Independent journalism on UK fracking, onshore oil and gas and the reactions to it
The use of hydrogen to help meet UK carbon targets does not justify an expansion of the onshore oil and gas industry, campaigners said today.
A briefing paper by the Weald Action Group, a network opposing hydrocarbon developments in southern England, argued there was no need to make hydrogen from fossil fuels.
The paper was a response to recent comments by some onshore oil and gas companies that they were contributing to the UK’s net zero target by providing gas that could be used to make hydrogen.
The Weald Action Group has accepted that some parts of the economy would be difficult to decarbonise and using hydrogen as a clean fuel was a possible option.
But it argued in the paper that production of hydrogen from methane, known as grey hydrogen, produced large amounts of pollution emissions and contributed to climate change.
Production from methane using carbon capture and storage (CCS), called blue hydrogen by the industry, had lower emissions.
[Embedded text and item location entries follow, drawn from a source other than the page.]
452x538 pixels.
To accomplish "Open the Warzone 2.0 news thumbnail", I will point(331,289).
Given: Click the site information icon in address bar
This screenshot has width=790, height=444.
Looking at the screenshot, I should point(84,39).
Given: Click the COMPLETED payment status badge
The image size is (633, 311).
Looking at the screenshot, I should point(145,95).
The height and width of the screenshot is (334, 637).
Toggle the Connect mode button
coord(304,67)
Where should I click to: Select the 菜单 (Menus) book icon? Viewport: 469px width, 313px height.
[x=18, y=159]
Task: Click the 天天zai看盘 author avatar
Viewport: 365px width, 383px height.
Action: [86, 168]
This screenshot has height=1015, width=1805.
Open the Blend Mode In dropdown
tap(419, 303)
But the briefing paper said progress to commercial-scale CCS had been “painfully slow” and:
“there are serious doubts it will be a viable option for mitigating emissions from fossil fuel hydrogen production in the next few decades.”
The paper said green hydrogen, produced from water using renewable electricity, had very low carbon emissions and costs were falling rapidly.
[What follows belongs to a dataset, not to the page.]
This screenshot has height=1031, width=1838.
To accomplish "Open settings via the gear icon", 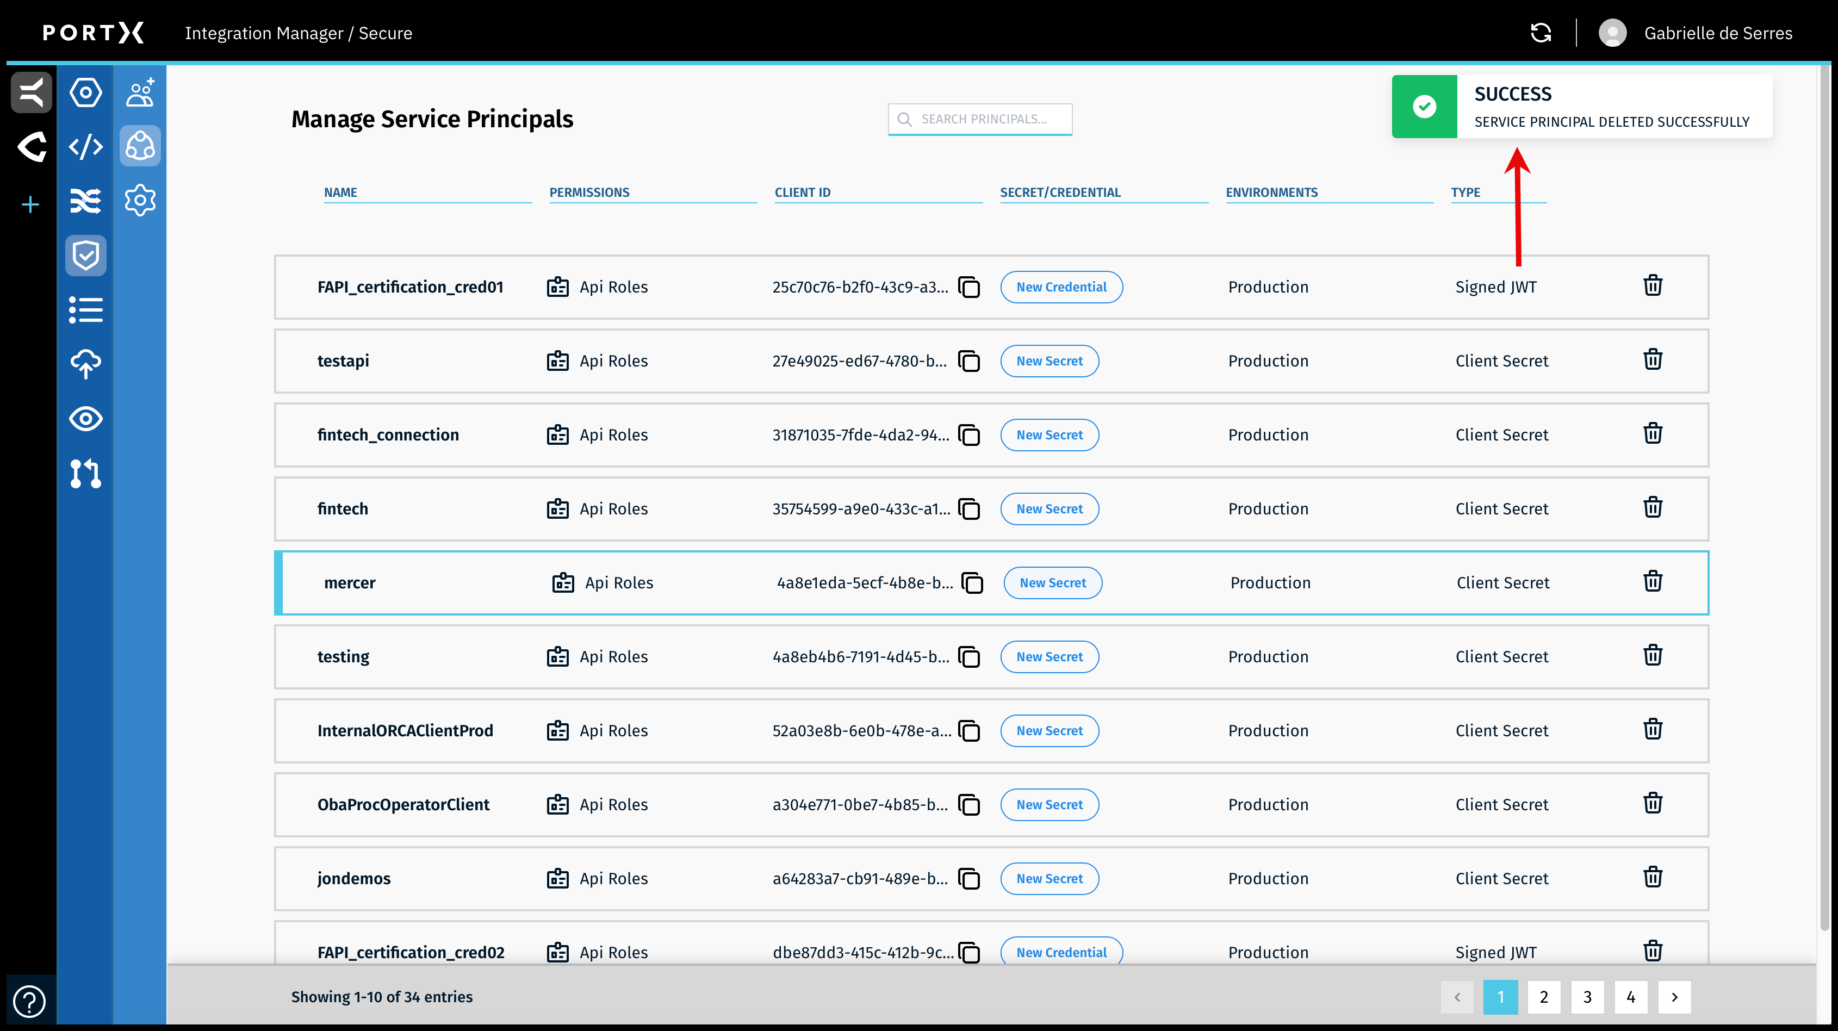I will [x=140, y=200].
The author of the paper, Ann Stewart, said:
“Hydrogen is likely to be a key piece of the jigsaw for decarbonising energy-intensive sectors such as steel and chemicals and for HGV transport, aviation and shipping – but only if it is produced from sustainable, renewable energy sources.
“Instead of using yet more fossil fuels with their devastating impact on the climate, hydrogen can be made from water, with very low emissions. There is absolutely no justification for producing more fossil gas, in the Weald or elsewhere.”
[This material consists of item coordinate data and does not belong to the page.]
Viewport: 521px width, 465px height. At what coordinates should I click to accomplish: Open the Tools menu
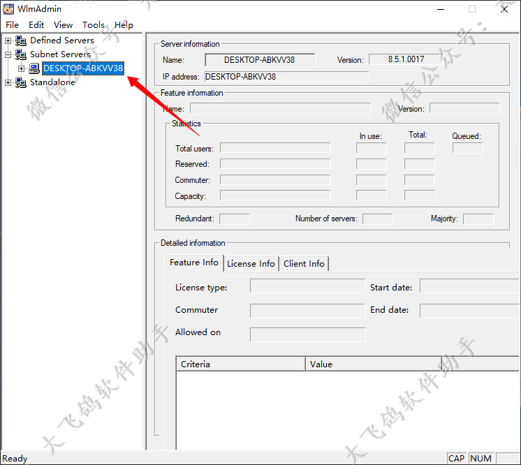pyautogui.click(x=94, y=25)
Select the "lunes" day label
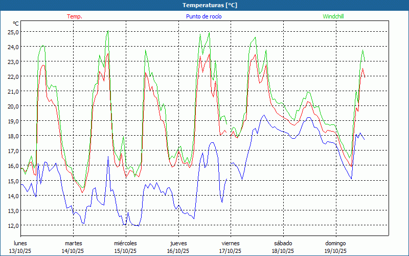Viewport: 409px width, 256px height. click(x=20, y=243)
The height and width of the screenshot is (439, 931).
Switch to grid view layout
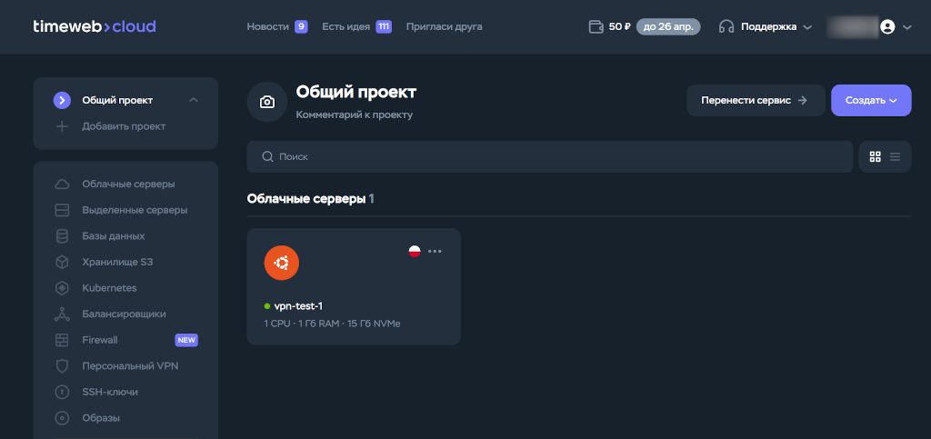point(875,156)
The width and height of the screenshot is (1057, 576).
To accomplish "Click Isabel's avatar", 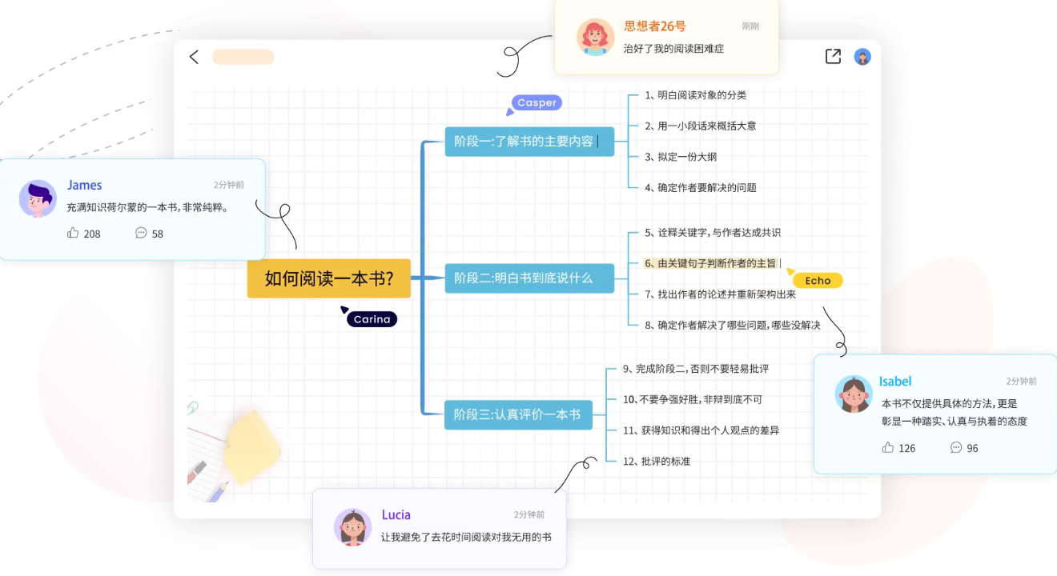I will (854, 394).
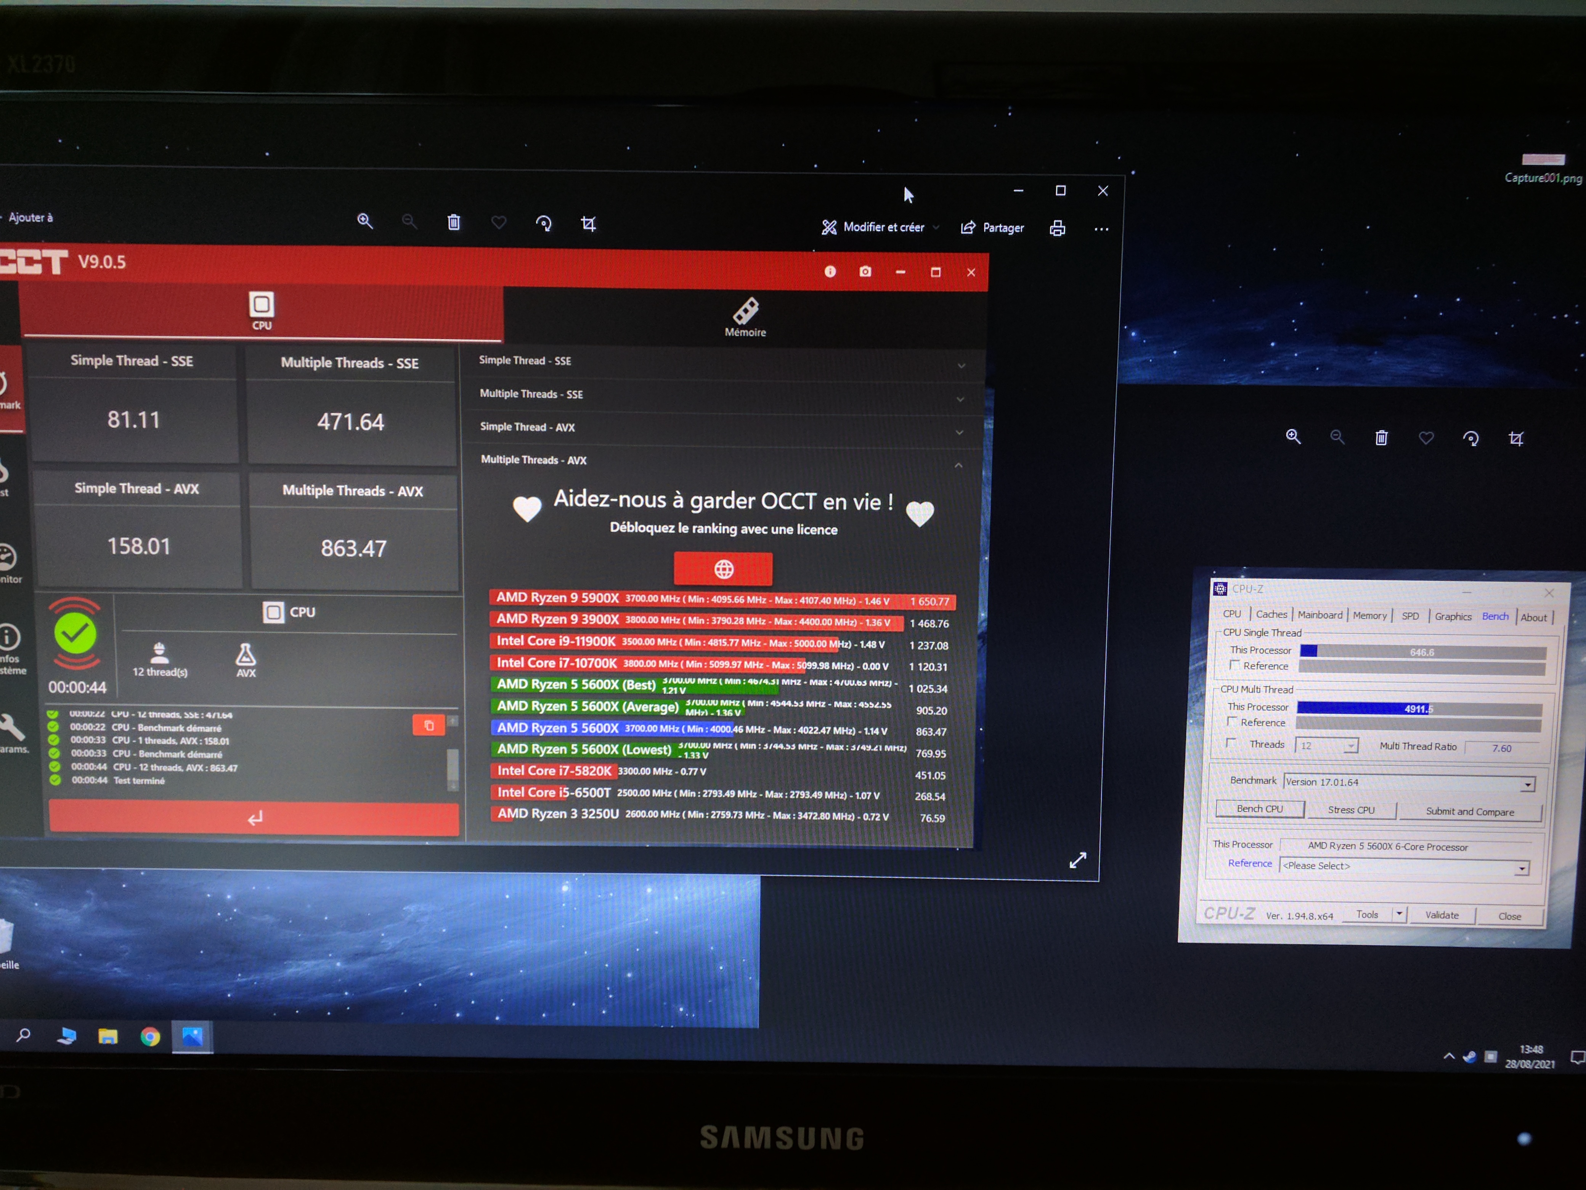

Industry interests in hydrogen
In June last year, the fracking company, Cuadrilla, said it was “engaging in a number of existing initiatives” to use shale gas as a source of “emission-free UK energy” by 2050.
IGas announced last month that it planned to turn methane extracted at some of its sites in south east England into, initially grey hydrogen, and perhaps later into blue hydrogen.
In June 2020, Stephen Sanderson, the chief executive of UK Oil & Gas, told Surrey County Council:
“We believe that well-regulated and safely produced indigenous gas, such as Loxley [Dunsfold], represents a vital opportunity to help meet net zero targets by providing the most cost-effective solution for the future UK production of clean hydrogen fuel.”
The Weald Action Group’s paper said of Mr Sanderson’s comment on hydrogen:
“Such claims are misleading. At the point of use, hydrogen is a clean fuel. However, it is not freely available and has to be manufactured, either from fossil fuels or water – with very differing climate impacts.”
The paper said grey hydrogen was more carbon intensive than burning methane directly.
It described blue hydrogen, using CCS, as “still a pipe dream”. It said the UK was unlikely to have sufficient CCS capacity in the coming decades to reach net zero by 2050.
CCS would also not reduce emissions to zero, the paper said. Two flagship projects in north America removed just over 30%, it said, while an academic study of blue hydrogen production found that CCS plants captured between 53%-90% of carbon dioxide.
CCS itself was carbon intensive, the paper added, requiring additional energy.
“The higher the CO2 capture rate the greater the cost as more energy is required. The additional fossil fuels required for the capture process will, when burned, also produce other pollutants such as sulphur dioxide (SO2) and particulates.”
DrillOrDrop invited UK Oil & Gas to comment on the paper.